La Société compte installer sept bornes de recharge pour sa clientèle, soit deux au Parc de la Chute-Montmorency, une à l'Aquarium du Québec, une à la Station touristique Duchesnay, une au parc national du Mont-Saint-Bruno, une autre à celui des Îles-de-Boucherville et, finalement, une au parc national d'Oka.
« Le fait de faciliter l'accès des véhicules électriques à nos établissements est en parfaite cohérence avec notre mission », a dit Raymond Desjardins, président-directeur général de la Sépaq dans un communiqué émis jeudi.

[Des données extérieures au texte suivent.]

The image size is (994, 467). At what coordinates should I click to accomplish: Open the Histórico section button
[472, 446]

Pour sa part, le ministre du Développement durable, de l'Environnement, de la Faune et des Parcs, Daniel Breton, s'est réjoui du fait que « de plus en plus de sociétés d'État et d'entreprises s'engagent dans le développement d'alternatives énergétiques qui encouragent les Québécois à choisir cette voie d'avenir ».

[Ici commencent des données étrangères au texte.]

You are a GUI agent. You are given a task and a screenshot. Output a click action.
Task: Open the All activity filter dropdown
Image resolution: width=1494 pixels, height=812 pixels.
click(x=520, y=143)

Par ailleurs, la Sépaq procédera à l'installation de onze bornes supplémentaires pour sa propre flotte de véhicules électriques, qui est l'une des plus importantes au Québec après celle d'Hydro Québec.
D'ici la fin de l'année, 150 bornes de recharge publiques pour véhicules électriques seront installées au Québec.

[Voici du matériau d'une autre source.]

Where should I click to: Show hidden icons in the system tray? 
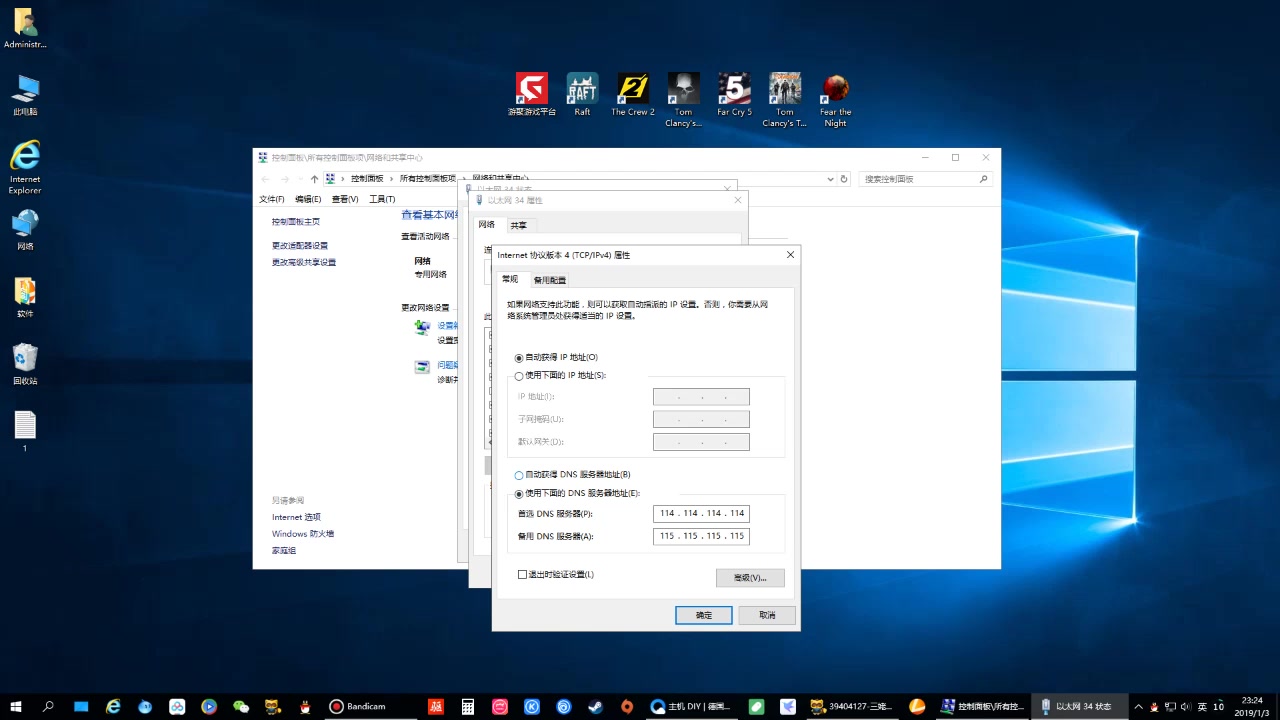[x=1140, y=706]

Pour le moment, les utilisateurs se font encore rares avec seulement 35 recharges enregistrées chaque semaine sur l'ensemble du circuit électrique québécois.
Au Québec, entre 400 et 500 personnes détiennent un véhicule électrique. Le prix d'une recharge de véhicule électrique a été fixé à 2,50 $, et ce, quelle qu'en soit la durée.
En moyenne, il faut compter cinq heures pour faire le plein d'un véhicule électrique, qui est connecté sur une prise de 240 volts.